* Page excerpt *
— Begin —

Aggregations

Monotonic aggregations are functions for incremental and recursion-friendly computation of aggregate values. They mainstain state outside of the program, allowing you to perform calculations across recursive steps.

The functions are:

msum(X, [K1, …, Kn]) for the incremental computation of sums
mprod(X, [K1, …, Kn]) for the incremental computation of products
mcount([K1]) for the incremental computation of counts
mmin(X, [K1, …, Kn) for the incremental computation of minimal
mmax(X, [K1, …, Kn]) for the incremental computation of maximal
munion(X, [K1, …, Kn]) for the incremental union of sets
mavg(X) for the incremental computation of averages

Upon invocation, all functions return the currently accumulated value for the respective aggregate. All functions, except mcount, take as first argument the value to be used in the incremental computation of the aggregation.

IMPORTANT: Group-by behavior is achieved by having the same variables appear in both the rule head and body. The aggregation functions themselves do NOT take group-by variables as parameters.

Group-by Logic:

Variables that appear in both the head and body create implicit grouping
The aggregation function takes only the expression to aggregate
Example: dept_avg(Dept, Avg) :- employee(_, Dept, Salary), Avg = mavg(Salary).
Here, Dept creates the grouping because it appears in both head and body

Some aggregate functions cannot be used inside a recursive rule because the value they return may change in a non-monotonic way when new facts arrive (e.g., the "winner" of an election can be replaced by a later vote). These functions are fully supported in non-recursive queries or as a post-processing step after the recursive evaluation has converged.

These functions are:

maxcount() selects, for each group identified by the keys, the row that occurs most often and the corresponding count.

— End —

* Supplied records *
— Begin —

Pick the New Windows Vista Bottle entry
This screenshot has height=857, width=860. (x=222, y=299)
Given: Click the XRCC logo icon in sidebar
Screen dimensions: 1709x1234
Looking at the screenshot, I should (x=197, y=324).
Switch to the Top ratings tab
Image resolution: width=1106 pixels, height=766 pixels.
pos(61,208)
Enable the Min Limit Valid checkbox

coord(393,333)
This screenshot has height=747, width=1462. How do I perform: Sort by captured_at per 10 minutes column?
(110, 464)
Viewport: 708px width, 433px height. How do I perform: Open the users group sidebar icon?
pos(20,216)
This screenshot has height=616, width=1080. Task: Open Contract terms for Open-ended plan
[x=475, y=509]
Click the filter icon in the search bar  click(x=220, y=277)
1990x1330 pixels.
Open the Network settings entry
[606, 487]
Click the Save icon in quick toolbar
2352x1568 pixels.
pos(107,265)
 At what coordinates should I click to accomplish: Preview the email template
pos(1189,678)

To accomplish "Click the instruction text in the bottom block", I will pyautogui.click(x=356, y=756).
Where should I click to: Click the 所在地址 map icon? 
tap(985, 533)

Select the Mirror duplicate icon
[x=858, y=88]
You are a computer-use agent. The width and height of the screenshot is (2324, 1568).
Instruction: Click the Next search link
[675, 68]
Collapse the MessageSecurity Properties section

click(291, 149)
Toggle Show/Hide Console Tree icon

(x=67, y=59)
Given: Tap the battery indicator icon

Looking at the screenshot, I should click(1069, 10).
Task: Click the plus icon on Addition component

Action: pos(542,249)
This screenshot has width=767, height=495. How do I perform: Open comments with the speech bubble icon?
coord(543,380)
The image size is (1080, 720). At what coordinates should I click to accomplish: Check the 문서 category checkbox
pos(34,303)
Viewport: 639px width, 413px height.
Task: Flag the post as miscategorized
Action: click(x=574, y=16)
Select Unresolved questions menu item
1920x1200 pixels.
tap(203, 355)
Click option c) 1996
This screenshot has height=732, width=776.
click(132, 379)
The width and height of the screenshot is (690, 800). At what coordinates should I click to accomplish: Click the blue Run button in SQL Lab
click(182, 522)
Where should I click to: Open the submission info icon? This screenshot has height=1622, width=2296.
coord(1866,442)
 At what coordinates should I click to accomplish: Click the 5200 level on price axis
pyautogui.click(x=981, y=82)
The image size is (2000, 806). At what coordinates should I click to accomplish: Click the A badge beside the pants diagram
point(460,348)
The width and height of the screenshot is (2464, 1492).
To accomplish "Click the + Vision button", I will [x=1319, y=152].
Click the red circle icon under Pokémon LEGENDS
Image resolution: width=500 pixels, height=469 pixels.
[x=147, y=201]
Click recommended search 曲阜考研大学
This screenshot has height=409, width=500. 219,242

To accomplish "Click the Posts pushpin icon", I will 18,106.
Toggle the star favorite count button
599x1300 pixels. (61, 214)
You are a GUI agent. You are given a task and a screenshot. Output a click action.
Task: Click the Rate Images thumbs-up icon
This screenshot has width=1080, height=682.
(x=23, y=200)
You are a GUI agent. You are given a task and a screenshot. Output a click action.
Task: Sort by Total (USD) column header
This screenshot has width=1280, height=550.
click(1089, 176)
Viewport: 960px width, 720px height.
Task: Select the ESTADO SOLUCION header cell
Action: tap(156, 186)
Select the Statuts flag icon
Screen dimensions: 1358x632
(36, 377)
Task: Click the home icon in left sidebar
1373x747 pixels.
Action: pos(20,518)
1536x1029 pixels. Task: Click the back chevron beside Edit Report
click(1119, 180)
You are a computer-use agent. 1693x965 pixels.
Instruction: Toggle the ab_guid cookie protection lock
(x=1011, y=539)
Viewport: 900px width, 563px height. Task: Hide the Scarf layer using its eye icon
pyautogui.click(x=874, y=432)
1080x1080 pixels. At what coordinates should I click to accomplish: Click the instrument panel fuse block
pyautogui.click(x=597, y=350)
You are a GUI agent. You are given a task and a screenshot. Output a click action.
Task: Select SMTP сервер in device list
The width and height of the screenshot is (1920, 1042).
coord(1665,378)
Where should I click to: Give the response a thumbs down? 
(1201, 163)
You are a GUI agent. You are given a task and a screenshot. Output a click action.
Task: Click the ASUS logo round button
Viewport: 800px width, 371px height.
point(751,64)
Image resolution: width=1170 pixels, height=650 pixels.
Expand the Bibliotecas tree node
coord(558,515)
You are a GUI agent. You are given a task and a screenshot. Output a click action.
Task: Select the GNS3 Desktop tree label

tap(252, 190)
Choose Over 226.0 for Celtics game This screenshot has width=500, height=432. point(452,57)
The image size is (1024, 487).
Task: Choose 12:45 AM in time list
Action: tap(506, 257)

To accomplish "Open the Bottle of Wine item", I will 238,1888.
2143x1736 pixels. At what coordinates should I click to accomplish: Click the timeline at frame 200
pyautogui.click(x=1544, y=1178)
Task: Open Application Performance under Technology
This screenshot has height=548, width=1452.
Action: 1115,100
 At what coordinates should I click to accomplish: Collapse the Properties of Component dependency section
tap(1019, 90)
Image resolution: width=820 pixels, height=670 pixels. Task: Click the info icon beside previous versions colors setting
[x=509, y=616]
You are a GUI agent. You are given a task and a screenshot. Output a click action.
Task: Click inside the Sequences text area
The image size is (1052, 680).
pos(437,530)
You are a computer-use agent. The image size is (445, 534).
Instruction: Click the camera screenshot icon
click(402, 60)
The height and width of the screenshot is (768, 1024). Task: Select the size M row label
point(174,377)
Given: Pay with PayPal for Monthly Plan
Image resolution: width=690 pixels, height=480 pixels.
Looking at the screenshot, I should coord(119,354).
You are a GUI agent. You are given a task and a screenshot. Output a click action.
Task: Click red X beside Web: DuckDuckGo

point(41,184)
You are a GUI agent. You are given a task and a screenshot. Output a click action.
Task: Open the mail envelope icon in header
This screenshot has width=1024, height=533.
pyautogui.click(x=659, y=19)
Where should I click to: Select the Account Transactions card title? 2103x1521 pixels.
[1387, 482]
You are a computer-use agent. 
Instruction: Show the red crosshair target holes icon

— End —

* Problems *
- 1) Do these statements agree with the aggregations page? Answer yes or no for each, and quote the deciding words of the page. (a) Every function except mcount takes the value to aggregate as its first argument. (b) The aggregation functions take group-by variables as parameters. (c) Functions whose value may change non-monotonically are not supported in non-recursive queries.
- 2) Carry on the aggregations page, starting after its last sentence.
You won't need the lines for any of this.

* Answer list *
- 1)
(a) Yes: "All functions, except mcount, take as first argument the value to be used in the incremental computation of the aggregation."
(b) No: "The aggregation functions themselves do NOT take group-by variables as parameters."
(c) No: "These functions are fully supported in non-recursive queries or as a post-processing step after the recursive evaluation has converged."

- 2)
The framework currently provides one such function:

As an example consider the following program:

a("one", 3, "a", 10).
a("one", 6, "c", 30).
a("one", 1, "b", 20).
a("one", 2, "c", 30).

a("two", 5, "f", 60).
a("two", 3, "e", 50).
a("two", 6, "g", 70).
a("two", 2, "d", 40).
a("two", 3, "d", 40).

ssum(X, Sum) :- a(X, Y, Z, U), Sum = msum(Y).
pprod(X, Sum) :- a(X, Y, Z, U), Sum = mprod(Y).
pmin(X, Sum) :- a(X, Y, Z, U), Sum = mmin(Y).
pmax(X, Sum) :- a(X, Y, Z, U), Sum = mmax(Y).
ccount(X, Sum) :- a(X, Y, Z, U), Sum = mcount(X).
ccount_other(X, Sum) :- a(X, Y, Z, U), Sum = mcount(X).
aavg(X, AVG) :- a(X, Y, Z, U), AVG = mavg(Y).

@output("ssum").
@output("pprod").
@output("pmin").
@output("pmax").
@output("ccount").
@output("ccount_other").
@output("aavg").

After execution, the relation ssum contains the following tuples:

ssum("one", 12.0)
ssum("two", 19.0)

The relation pprod contains the following tuples:

pprod("one", 360.0)
pprod("two", 12600.0)

The relation pmin contains the following tuples:

pmin("one", 1.0)
pmin("two", 2.0)

The relation pmax contains the following tuples:

pmax("one", 6.0)
pmax("two", 7.0)

The relation ccount contains the following tuples:

ccount("one", 4)
ccount("two", 5)

The relation ccount_other contains the following tuples:

ccount_other("one", 4)
ccount_other("two", 5)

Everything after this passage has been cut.